Inflammation occurs due to a high amount of blood flow into areas of injury or infection, resulting in redness, warmth, and painful swelling as fluids leak into surrounding tissues.

Therefore, the therapeutic, pain-relieving effects of NSAIDs are attributed to the lack of these signalling molecules. Indeed, the ability to tackle headaches caused by inflammations make these useful hangover cures.

NSAIDs also prevent blood clotting by the same mechanism; one of these signalling molecules, called thromboxane (TXA2 on the diagram), promotes the adhesion of platelets (one of the key components involved in blood clotting). When COX enzymes are inhibited by NSAIDs, they are unable to synthesise thromboxane; thus, many NSAIDs have anti-coagulant properties,

The importance of NSAIDs is enormous. Aspirin and ibuprofen have earned a spot on the WHO Model List of Essential Medicines, among other medications considered to be the most safe and effective in meeting the most important needs of any health system.

Summer is almost universally something that people look forward to. For those with pollen allergies, however, summer usually means the start of the hay fever season. Allergies occur when the body reacts to a compound as if it were harmful, initiating an unnecessary immune response.

Pollen is just one allergy of many, but allergic reactions all work in a similar way; they involve the release of a huge amount of histamine.

Histamine is a compound responsible for many symptoms of an allergic reaction. They attract white blood cells to the area of perceived ‘infection’, and cause inflammation by triggering capillaries to widen and fluid to leak into surround tissue, leading to swelling, tenderness, and redness.

Treating allergic symptoms, therefore, becomes a case of simply blocking the activity of histamine. Antihistamines counteract the downstream effects of histamine by blocking H (histamine) receptors, so that any histamine released cannot reach its target area, reducing the severity of allergic symptoms.

Antihistamines are not a cure to allergies, but they are useful in treating them. It is worth noting, however, that the development and use of antihistamines is changing.

First generation antihistamines have a prominent sedative effect, and for this reasons they are now are far less favoured as a means of treating allergies. Recently, they have been superseded by a newer, second generation of antihistamines which are designed to be as effective as before, but less sedating.

Whether or not caffeine qualifies as a ‘medicine cabinet essential’ may depend on who you ask, but considering that 90% of adults worldwide consume caffeine in some form, it is worth discussing here.

First, consider a molecule called adenosine. It is one of the fundamental building blocks of DNA and RNA— essential for all life that we know of—and regulates a huge array of physiological processes. Adenosine helps in cellular energy transfer by forming molecules like adenosine triphosphate (ATP) and adenosine diphosphate (ADP). It also plays a role in various reaction pathways in the brain by forming signalling molecules like cyclic adenosine monophosphate (cAMP).

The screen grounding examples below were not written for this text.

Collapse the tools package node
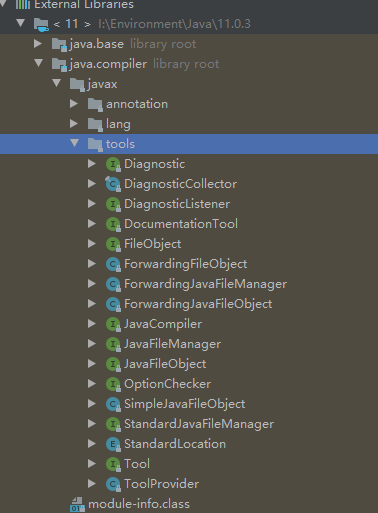Image resolution: width=378 pixels, height=513 pixels. 75,143
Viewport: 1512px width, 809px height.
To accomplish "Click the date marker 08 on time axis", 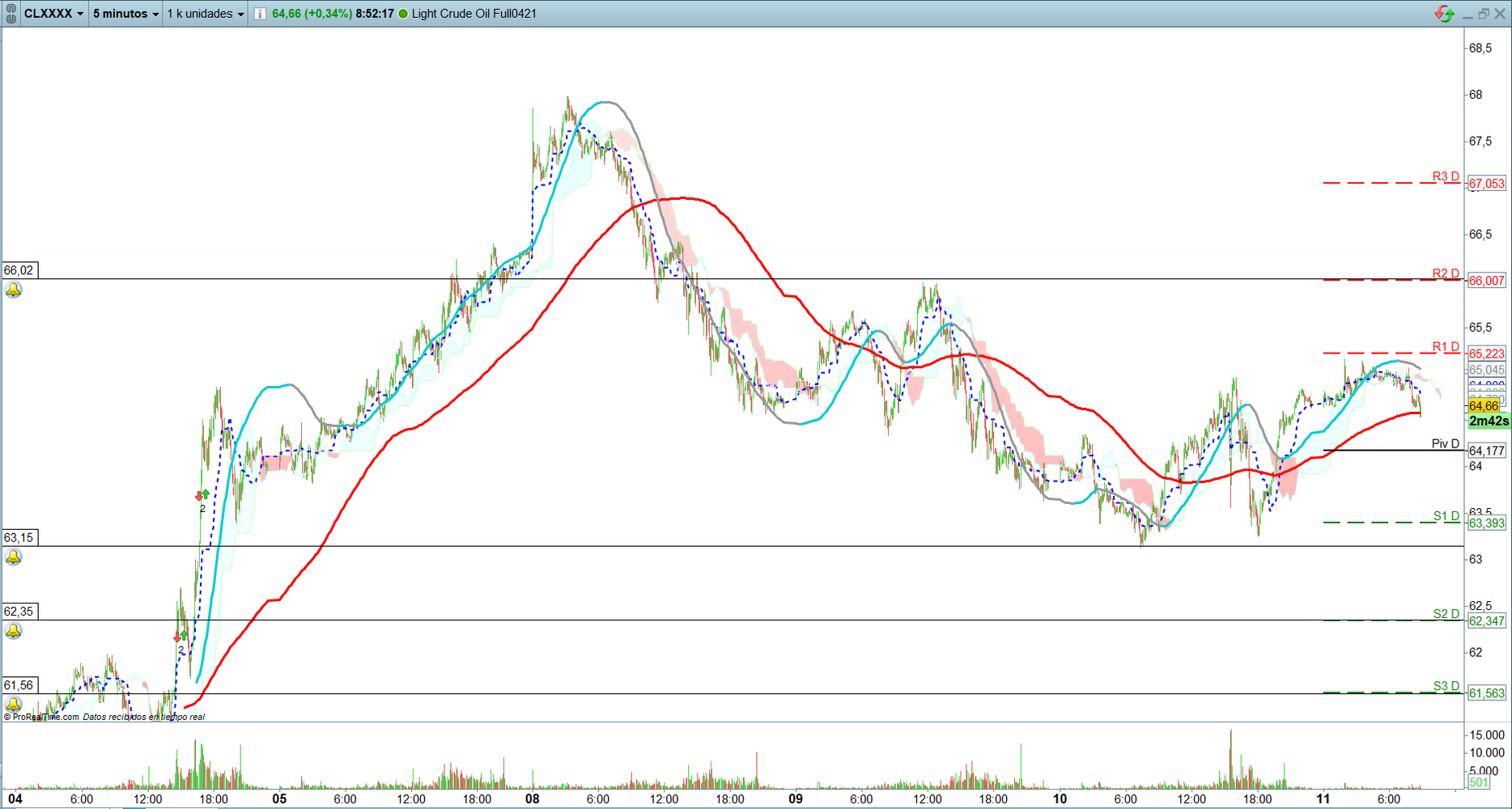I will click(x=532, y=799).
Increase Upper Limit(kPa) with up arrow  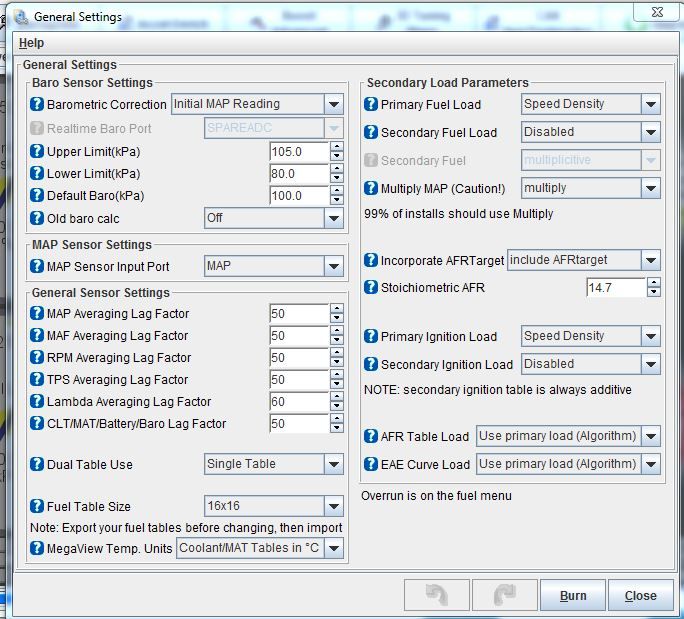pos(336,147)
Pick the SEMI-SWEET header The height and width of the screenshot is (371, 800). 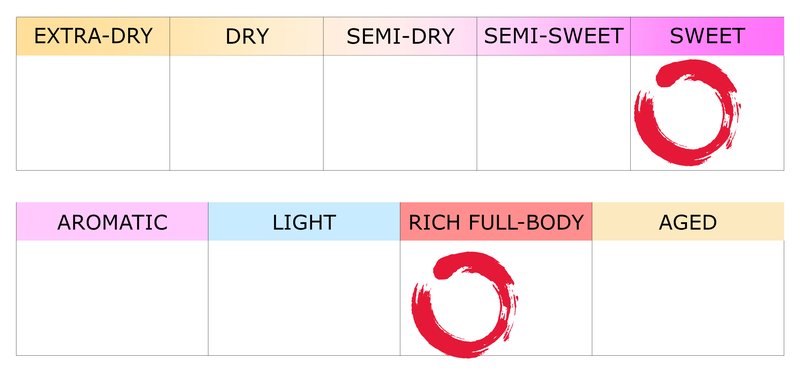point(554,36)
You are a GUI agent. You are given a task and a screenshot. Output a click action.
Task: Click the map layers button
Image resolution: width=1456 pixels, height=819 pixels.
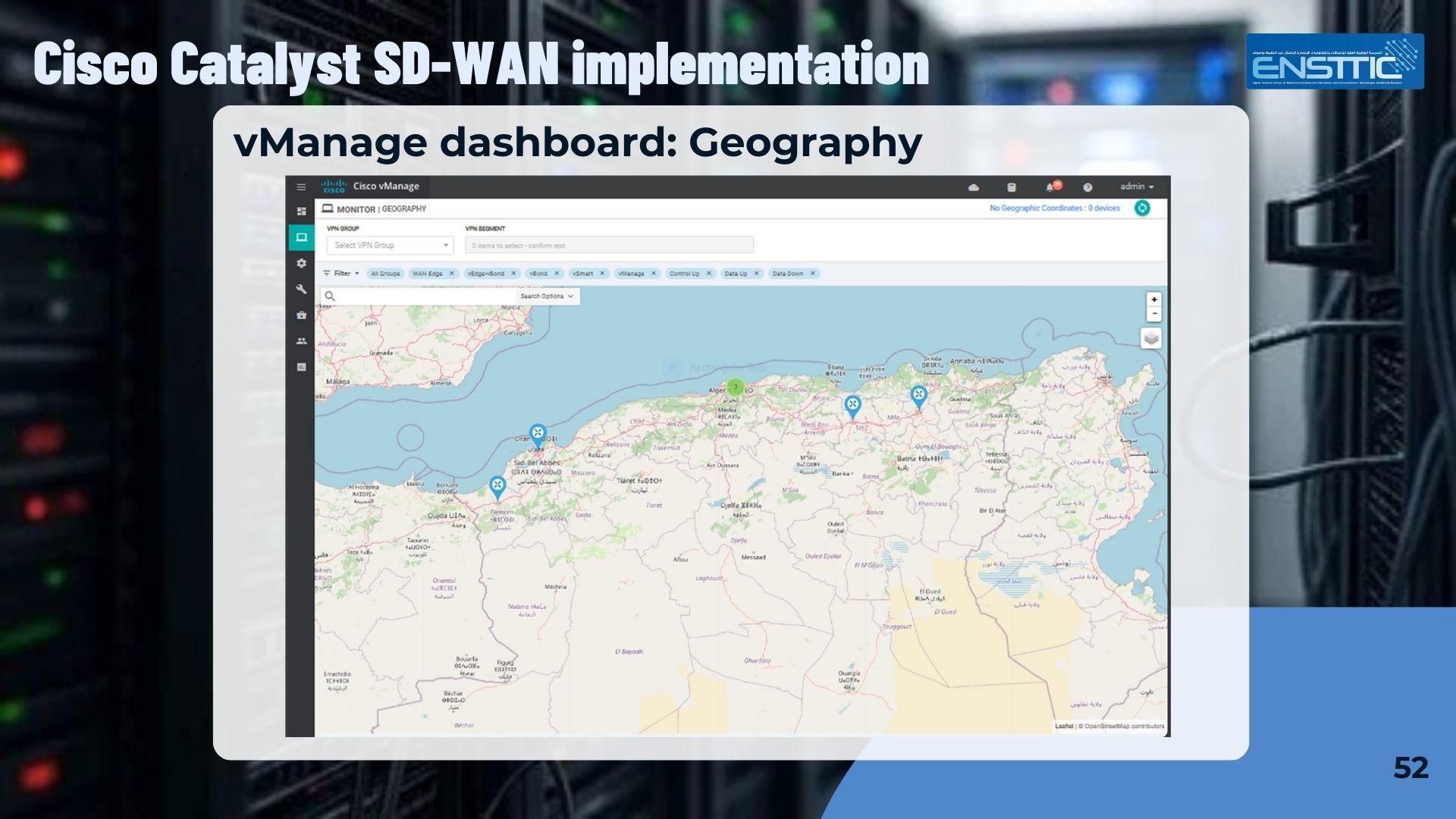click(x=1150, y=338)
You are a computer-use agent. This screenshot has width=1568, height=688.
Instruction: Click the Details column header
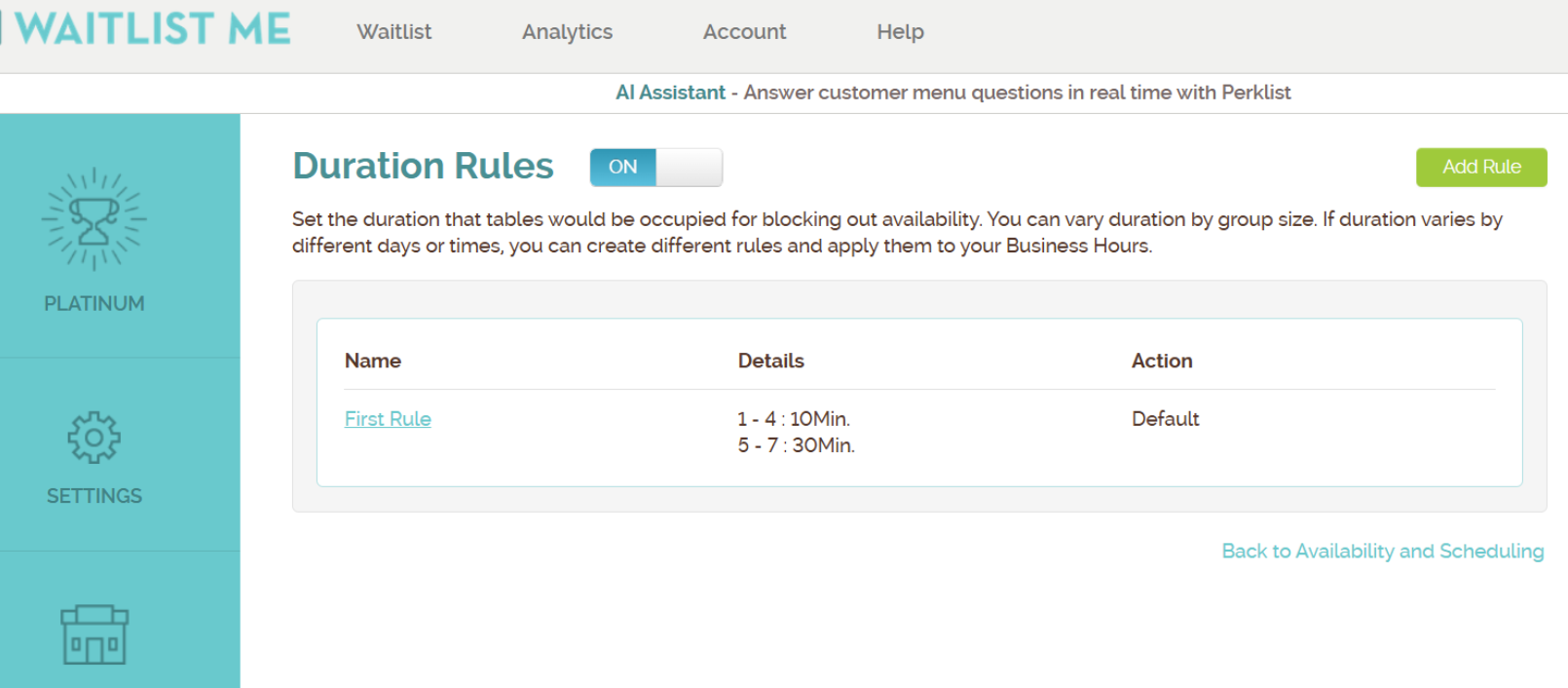pyautogui.click(x=771, y=361)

It is adenosine’s role in promoting sleep, however, that is most affected by caffeine. In the brain, adenosine is an inhibitory neurotransmitter which suppresses nerve cell activity and causes drowsiness. Levels of adenosine gradually rise when we are awake such that we feel sleepy toward the end of the day before it is broken down over night and the cycle repeats.

Caffeine is similar in chemical structure to adenosine and is therefore able to occupy the same receptors in the synapse that adenosine can. However, while adenosine activates these receptors (making it an agonist), caffeine does not (making it an antagonist).

Thus, when caffeine is blocking these receptors, adenosine is temporarily unable to bind to and activate them, leading to feelings of alertness.